日立造船社員が過労自殺 初の海外赴任で未経験業務、ミス叱責も
2024/3/25 05:00 毎日新聞

東証プライム上場の大手機械メーカー「日立造船」(大阪市)の若手社員が赴任先のタイで自殺し、3月に労災と認定されたことが判明した。この社員は初めての海外勤務だったのに専門外の業務を命じられ、上司にミスを度々叱責されていたという。社員がこれらの複合的な要因で精神疾患を発症し、自殺したと判断された。

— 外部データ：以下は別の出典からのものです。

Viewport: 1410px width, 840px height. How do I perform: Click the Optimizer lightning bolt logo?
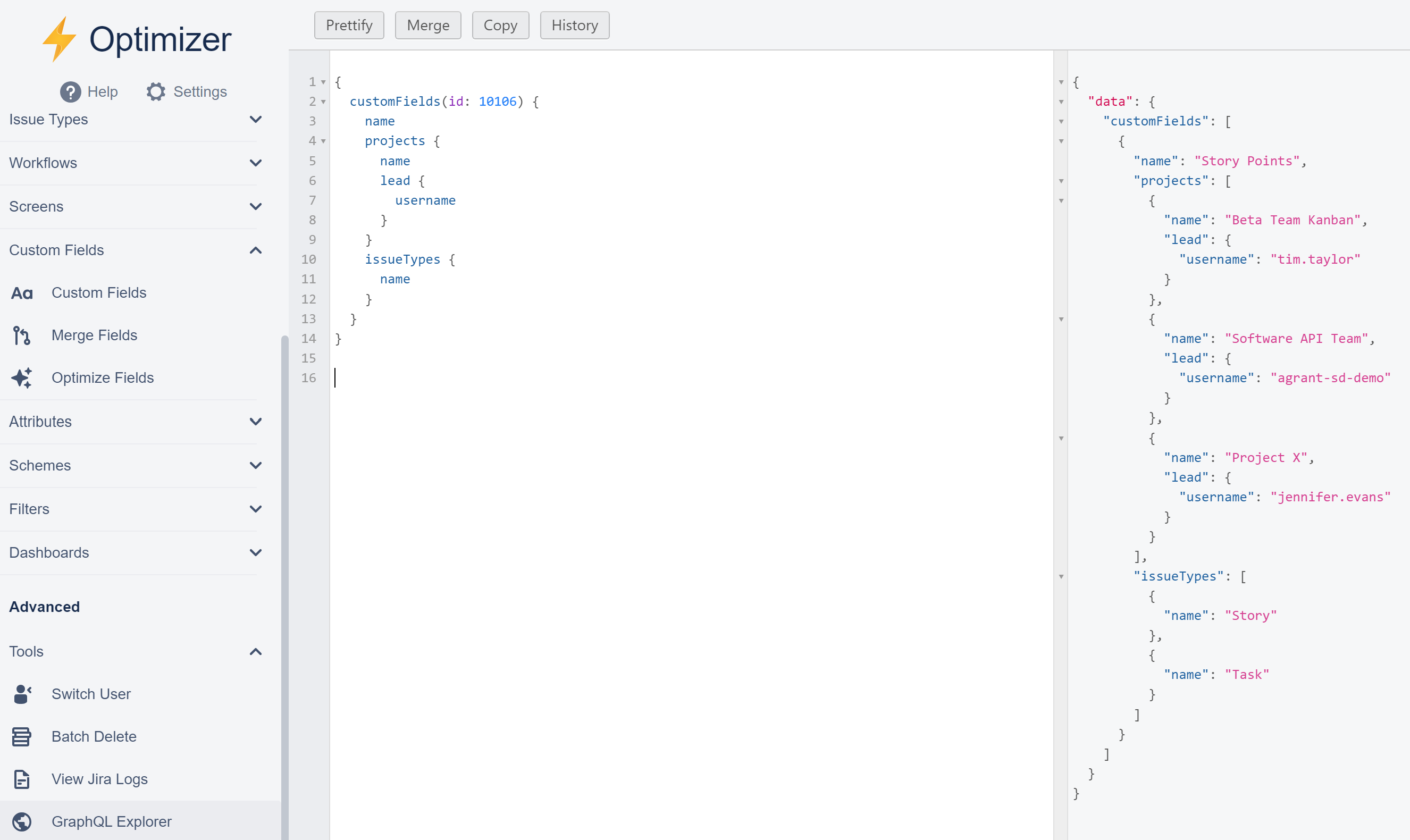point(58,37)
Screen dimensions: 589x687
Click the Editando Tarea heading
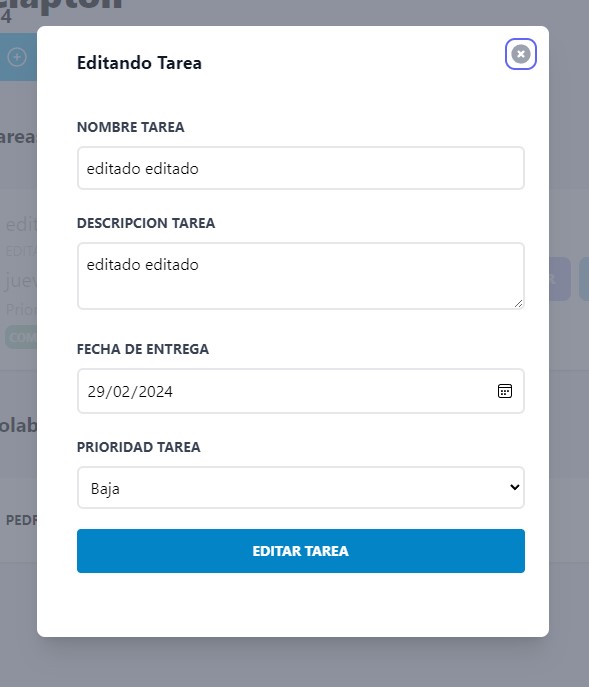coord(139,63)
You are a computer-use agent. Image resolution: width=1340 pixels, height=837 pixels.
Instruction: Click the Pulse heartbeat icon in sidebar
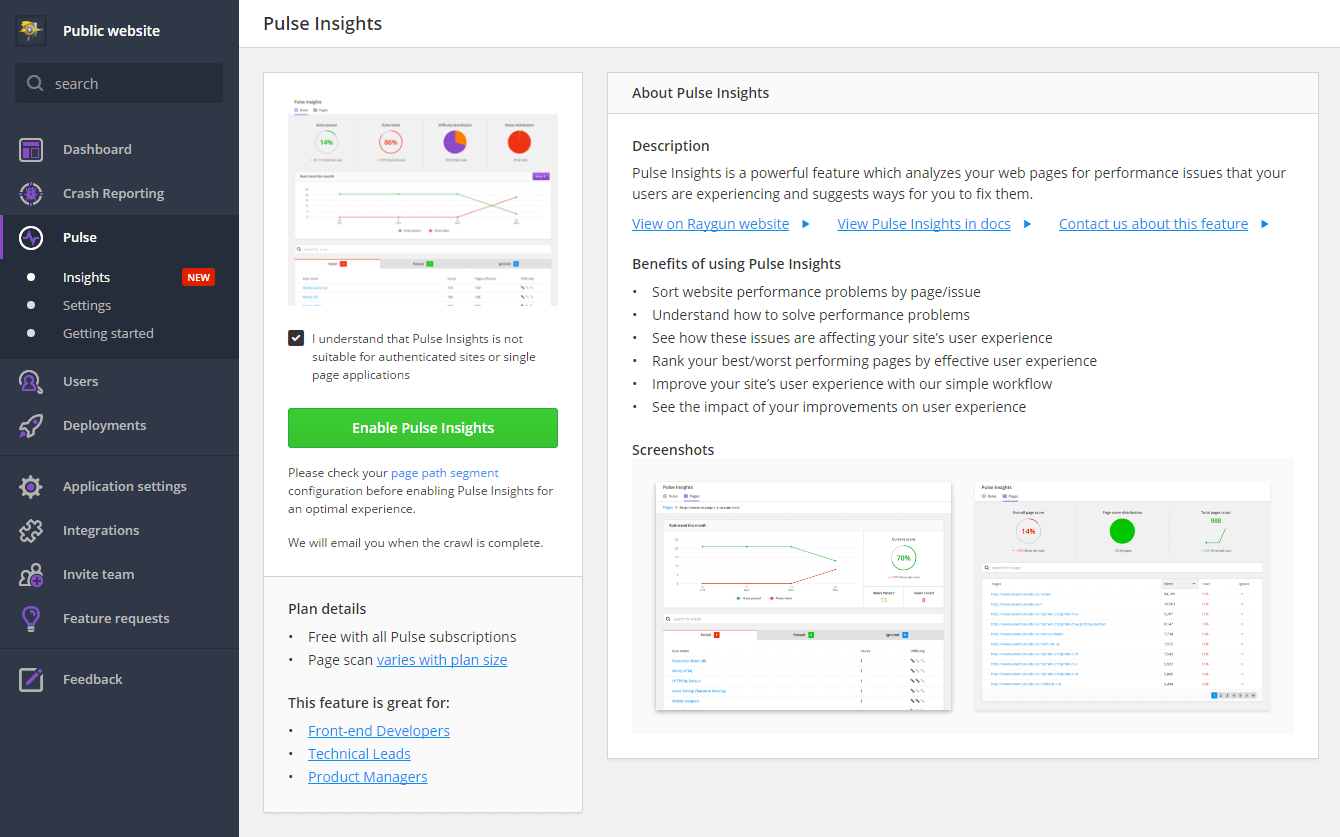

亡くなったのは、北陸出身の上田優貴さん(当時27歳)。遺族や代理人弁護士によると、上田さんは大学院修了後の2018年4月に入社し、主に海外のごみ焼却施設などの設計業務を担当。入社3年目の21年1月20日にタイへ渡航し、日本にいる頃から関わっていたタイ中部ラヨーンでのごみ焼却発電所建設プロジェクトに従事していた。だが約3カ月後の4月30日、施設内で倒れているのが見つかり、死亡が確認された。

上田さんには外国出張の経験がなく、海外勤務はこれが初めてだった。当時は新型コロナウイルスの感染が広がっており、通常行われる実地研修も受けられずに渡航した。タイでもコロナ禍で休日はホテルに籠もりがちになるなど孤独な状況に置かれた。タイ語を一切話せないうえ現地では英語に堪能な人が少なく、コミュニケーションで苦労する様子が見られたという。